# Records for the exercise
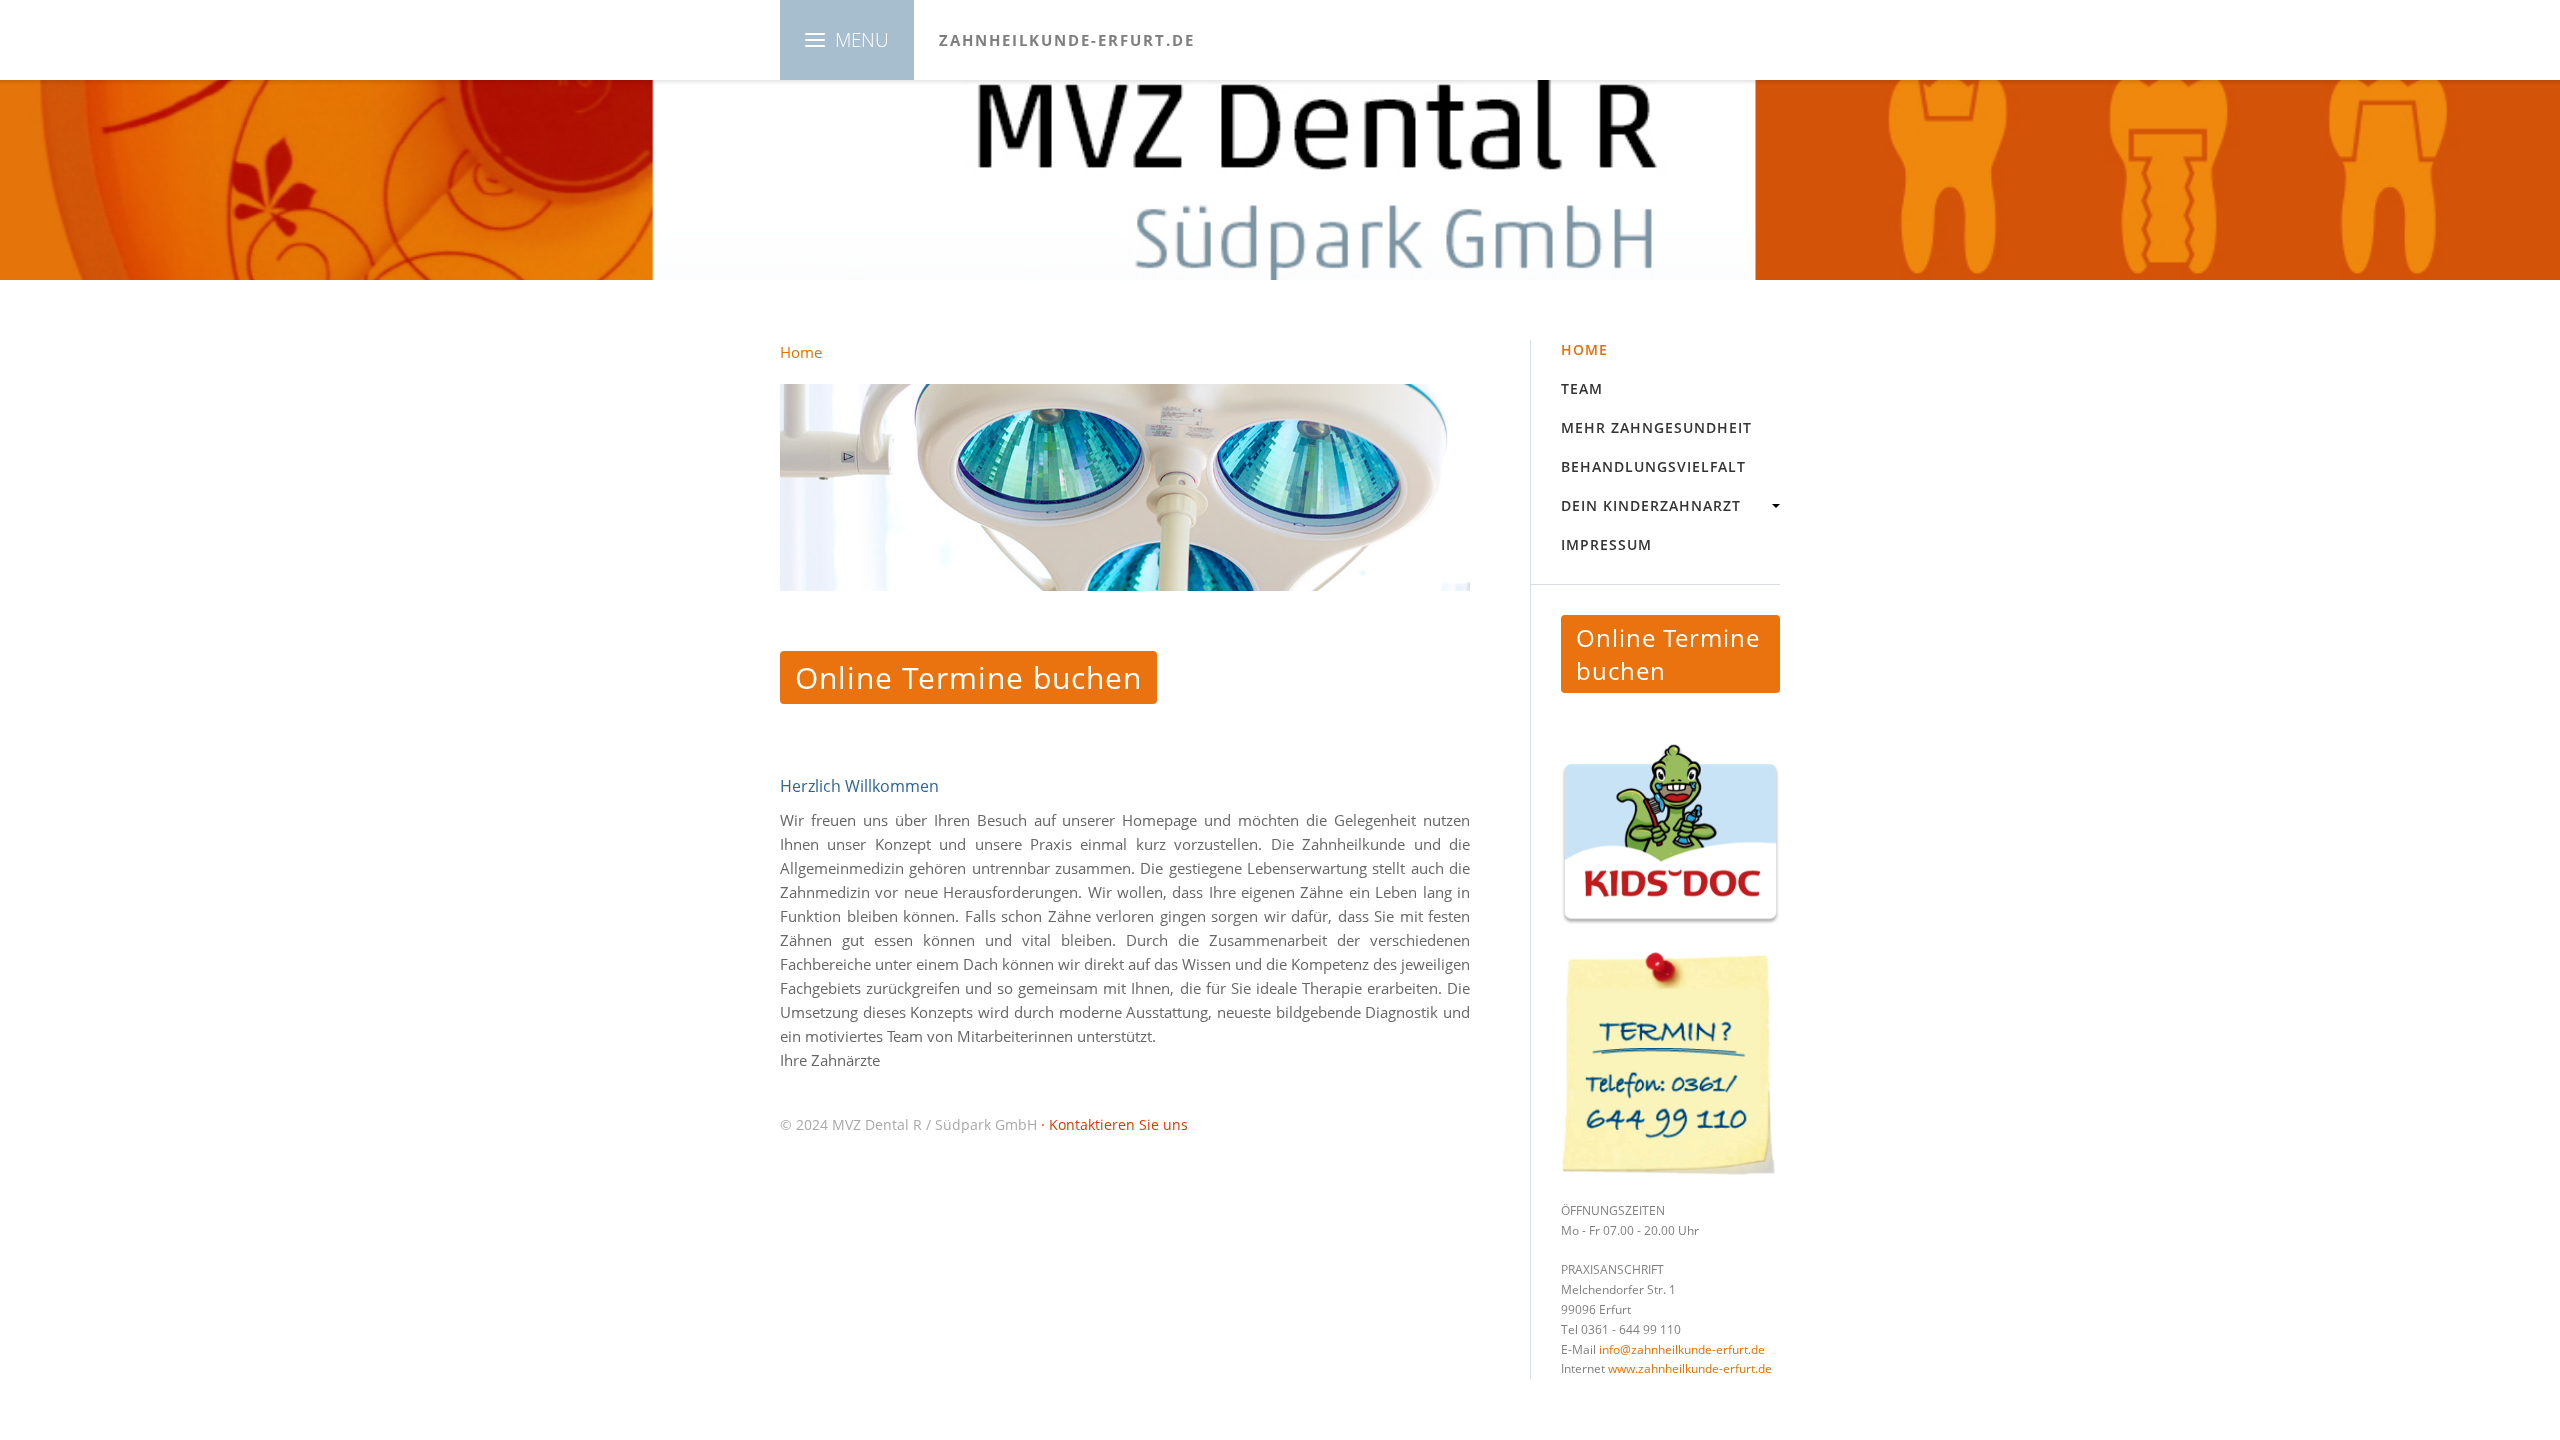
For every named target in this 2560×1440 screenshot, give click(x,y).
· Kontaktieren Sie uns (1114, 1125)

* * *

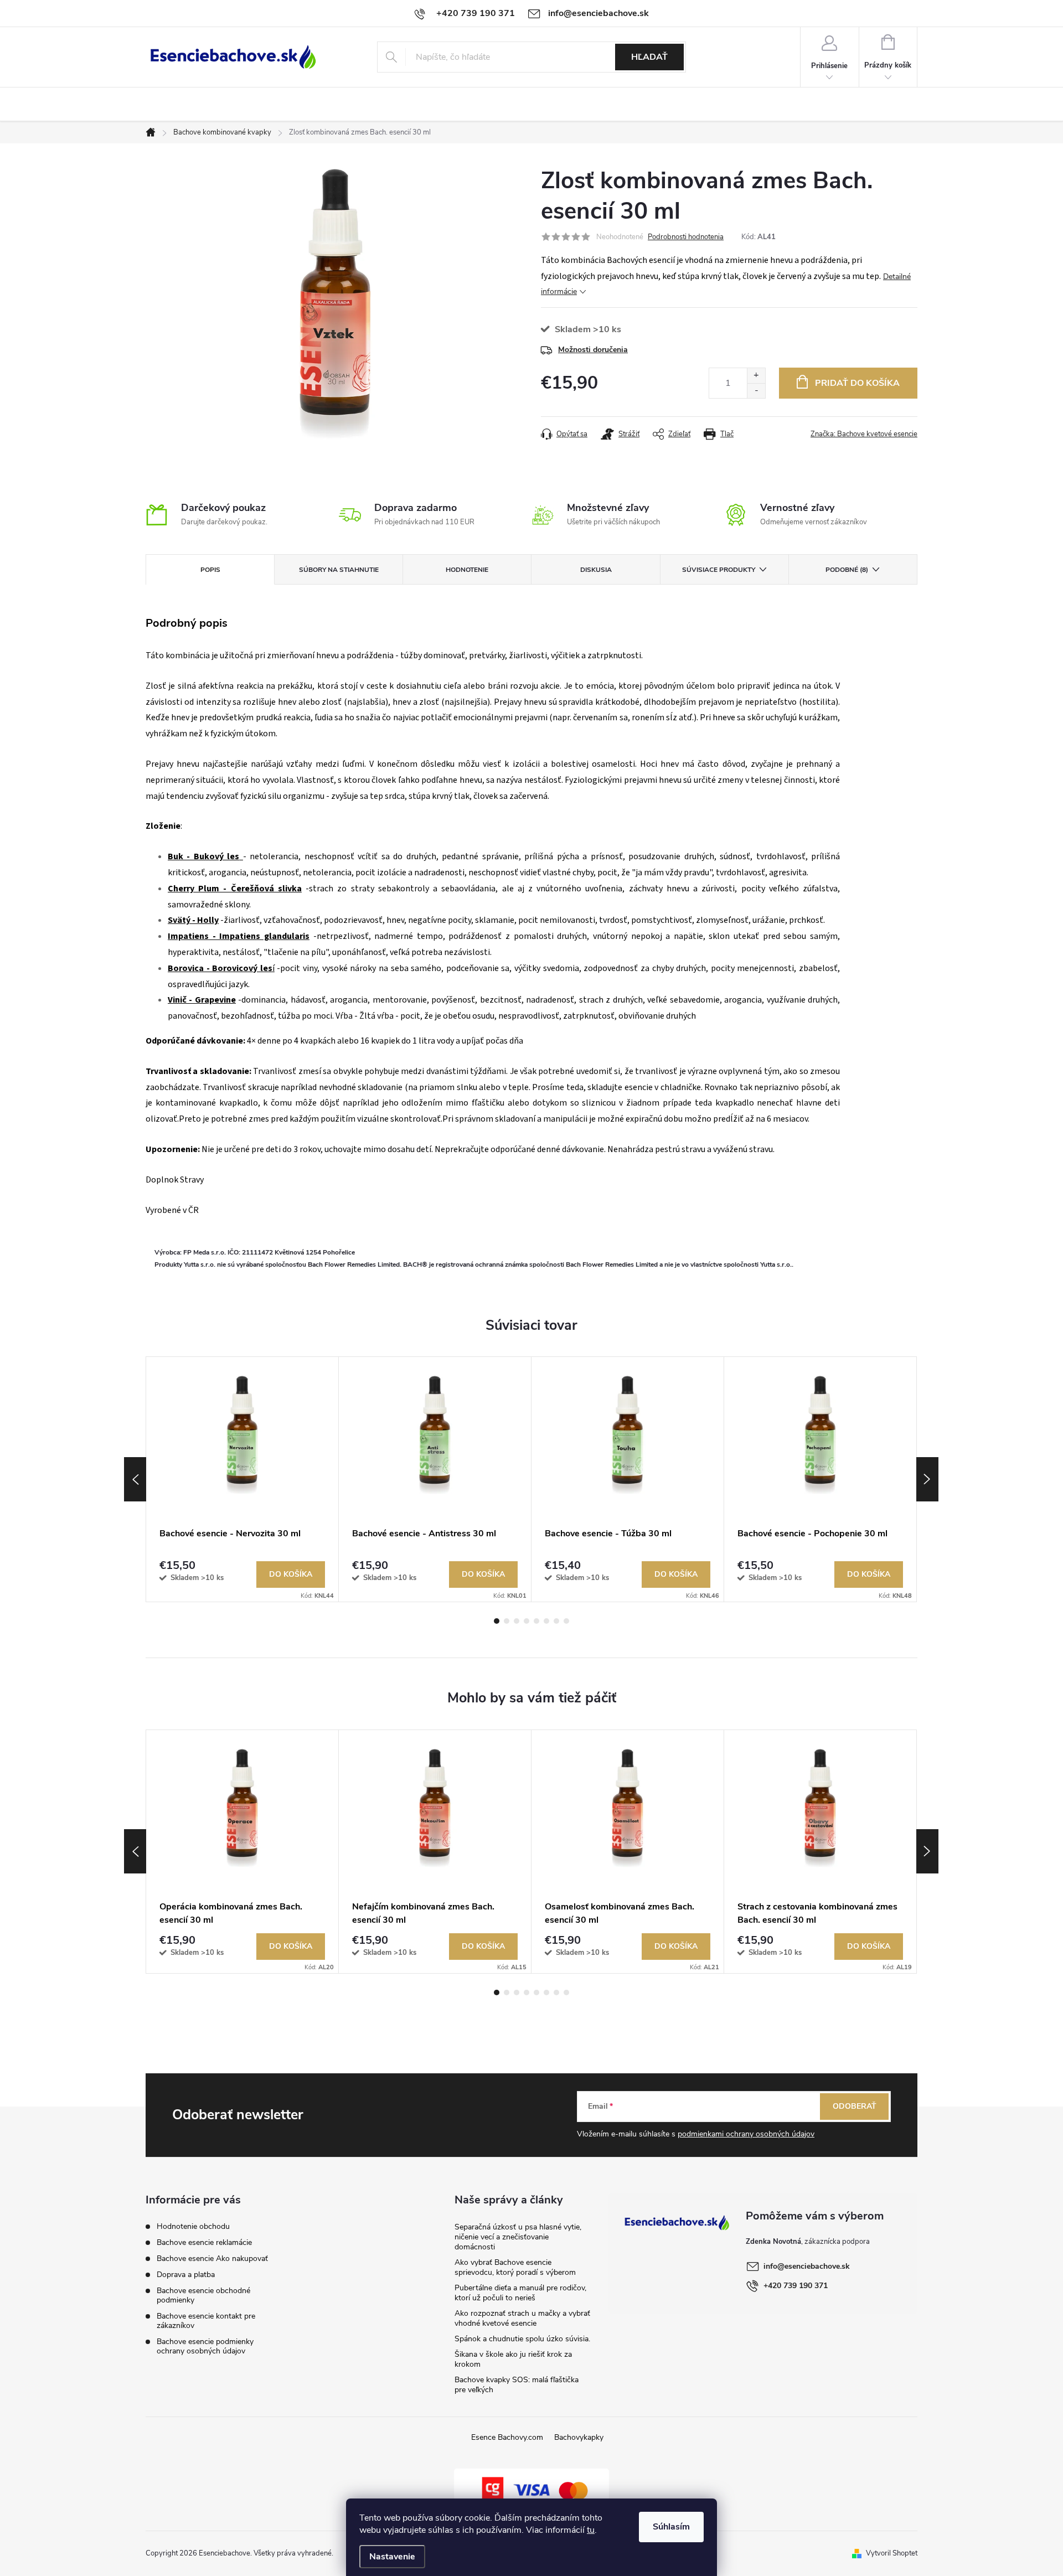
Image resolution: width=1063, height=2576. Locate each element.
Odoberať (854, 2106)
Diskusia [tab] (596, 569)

* * *

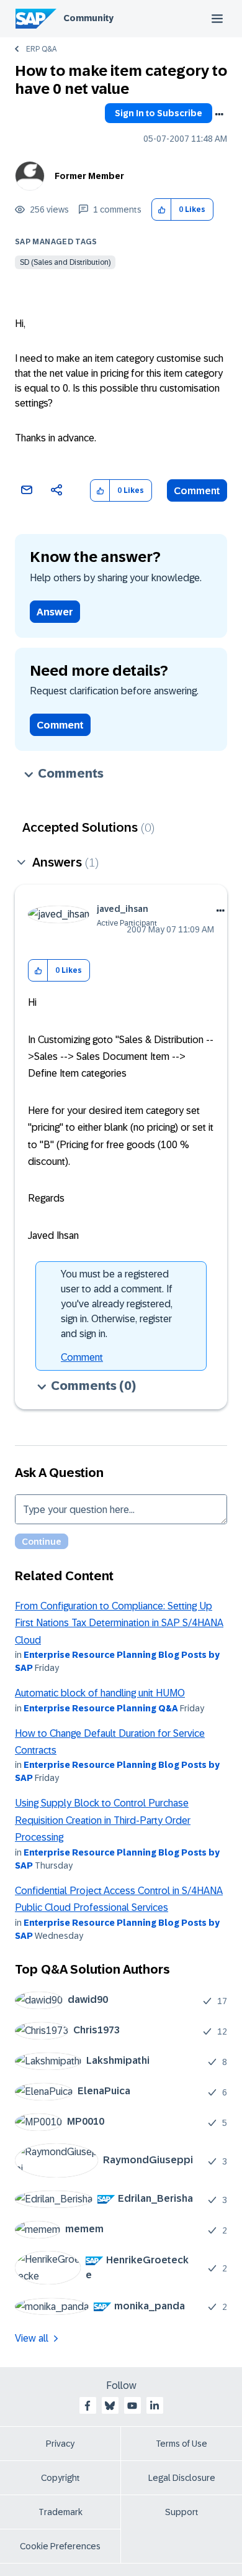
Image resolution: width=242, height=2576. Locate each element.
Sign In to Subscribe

# Exercise requirements
Scan the entries for lines holding the string "width", then copy every one of them.

# Written response
Image resolution: width=1063, height=2576. Locate each element.
Image resolution: width=242, height=2576. Locate each element.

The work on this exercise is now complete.